:: Provided data

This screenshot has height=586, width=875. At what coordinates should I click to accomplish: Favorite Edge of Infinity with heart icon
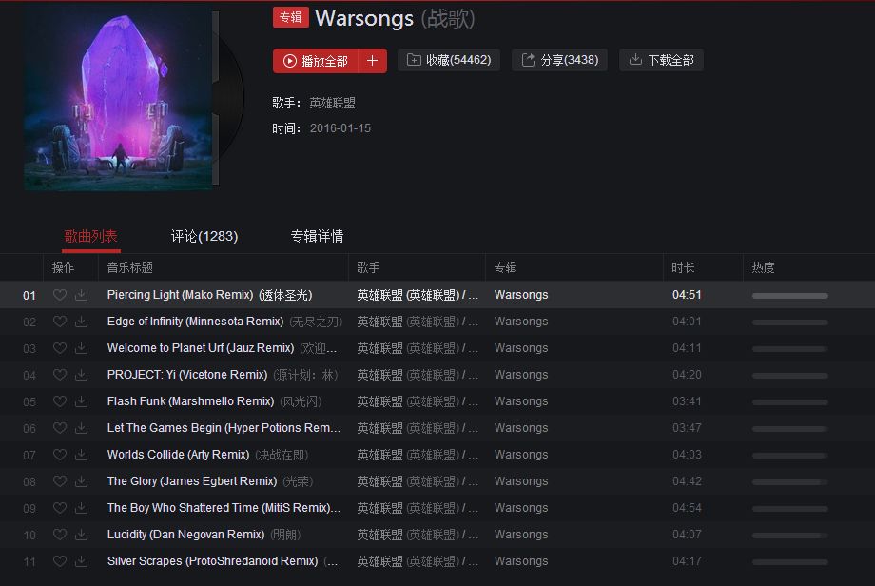point(60,322)
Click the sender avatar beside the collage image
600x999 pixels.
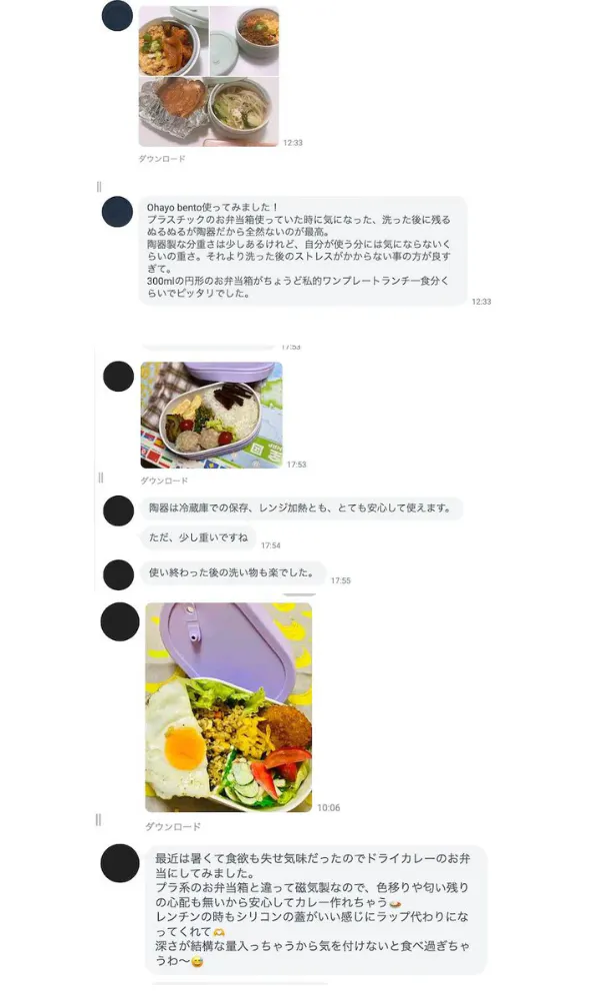(117, 15)
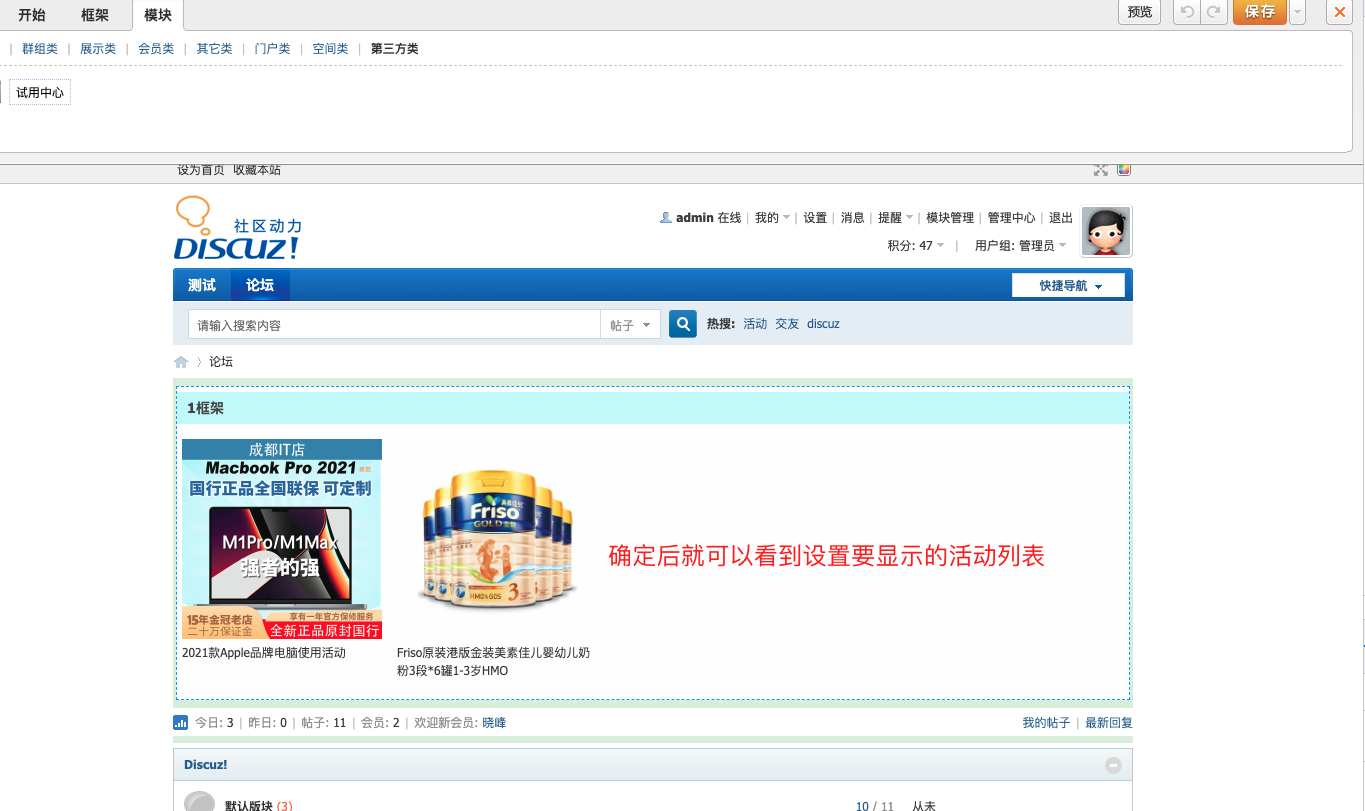Click the orange 保存 button

tap(1259, 12)
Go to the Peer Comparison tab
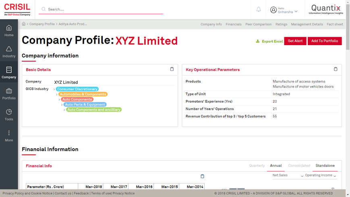The width and height of the screenshot is (350, 197). [x=258, y=24]
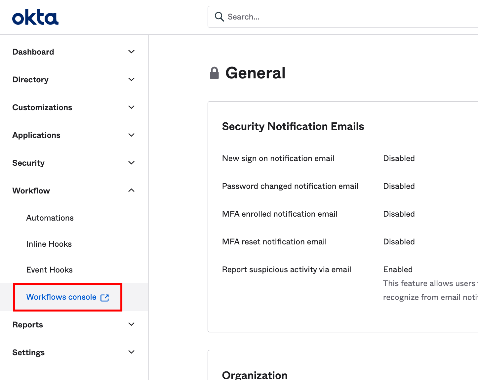Viewport: 478px width, 380px height.
Task: Expand the Reports chevron
Action: 131,324
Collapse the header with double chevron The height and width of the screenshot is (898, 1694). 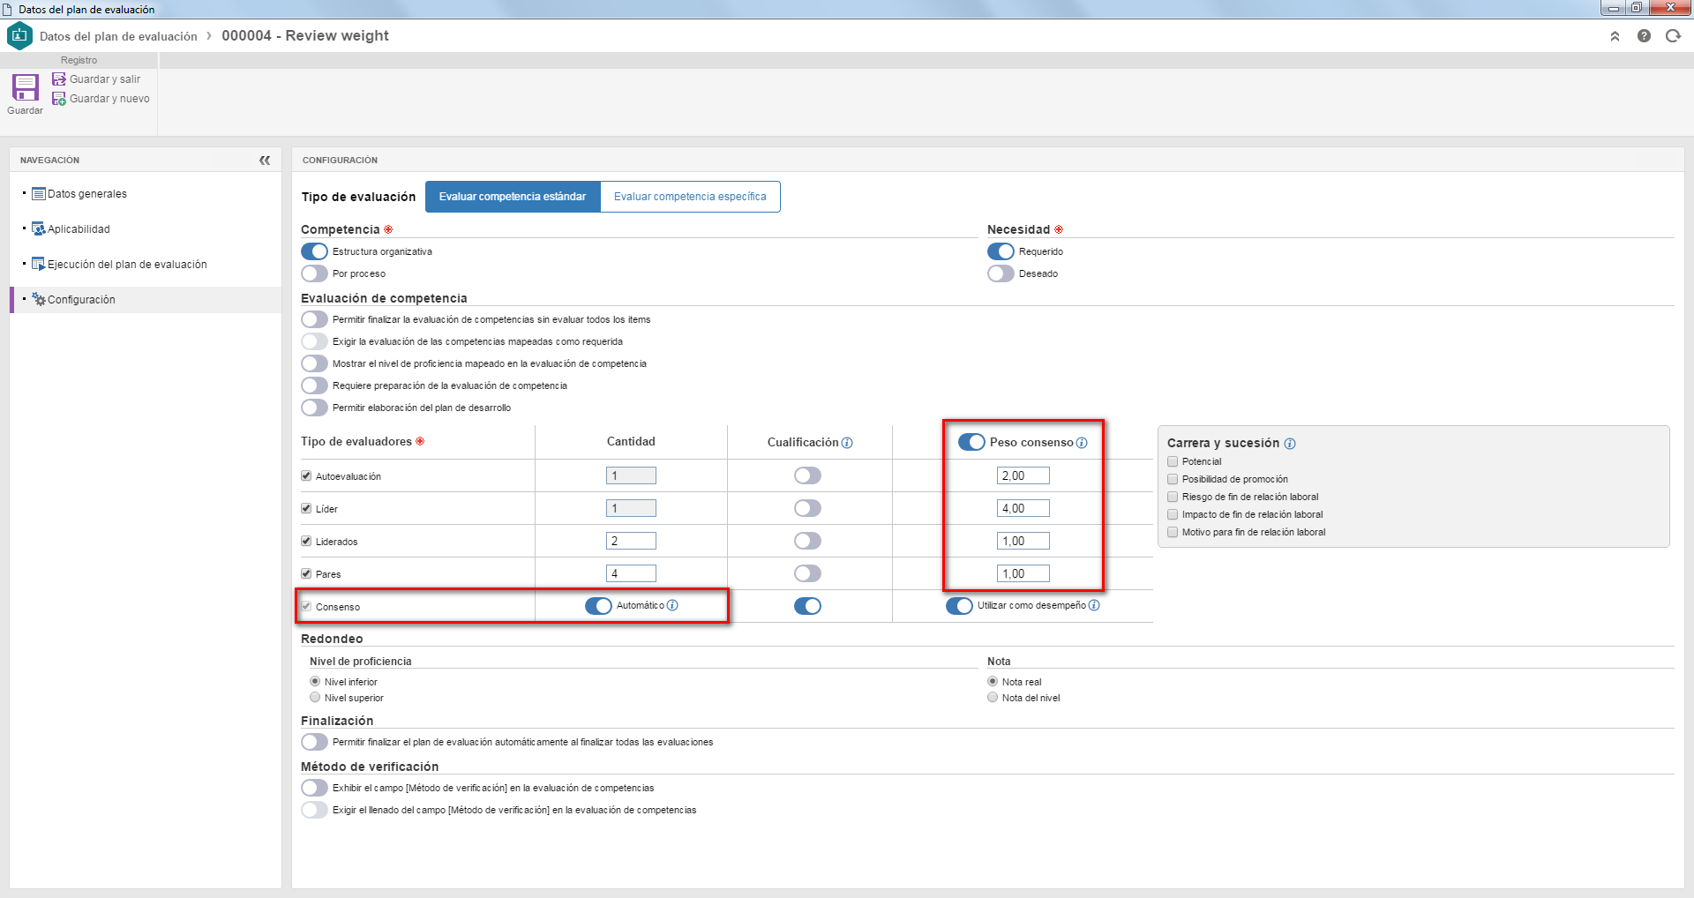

::::

- [Problem to solve]
Update the listing by changing "heart icon" to "star icon", leaving everything else as it is. Omit the pictures from your answer.

- [Exercise output]
This screenshot has height=586, width=875. At what coordinates should I click to accomplish: Favorite Edge of Infinity with star icon
point(60,322)
Click the sender avatar beside the collage image
600x999 pixels.
(117, 15)
Click the orange 保存 button

tap(1259, 12)
Go to the Peer Comparison tab
The width and height of the screenshot is (350, 197). [x=258, y=24]
Viewport: 478px width, 380px height.
Task: Expand the Reports chevron
Action: 131,324
Collapse the header with double chevron The height and width of the screenshot is (898, 1694). 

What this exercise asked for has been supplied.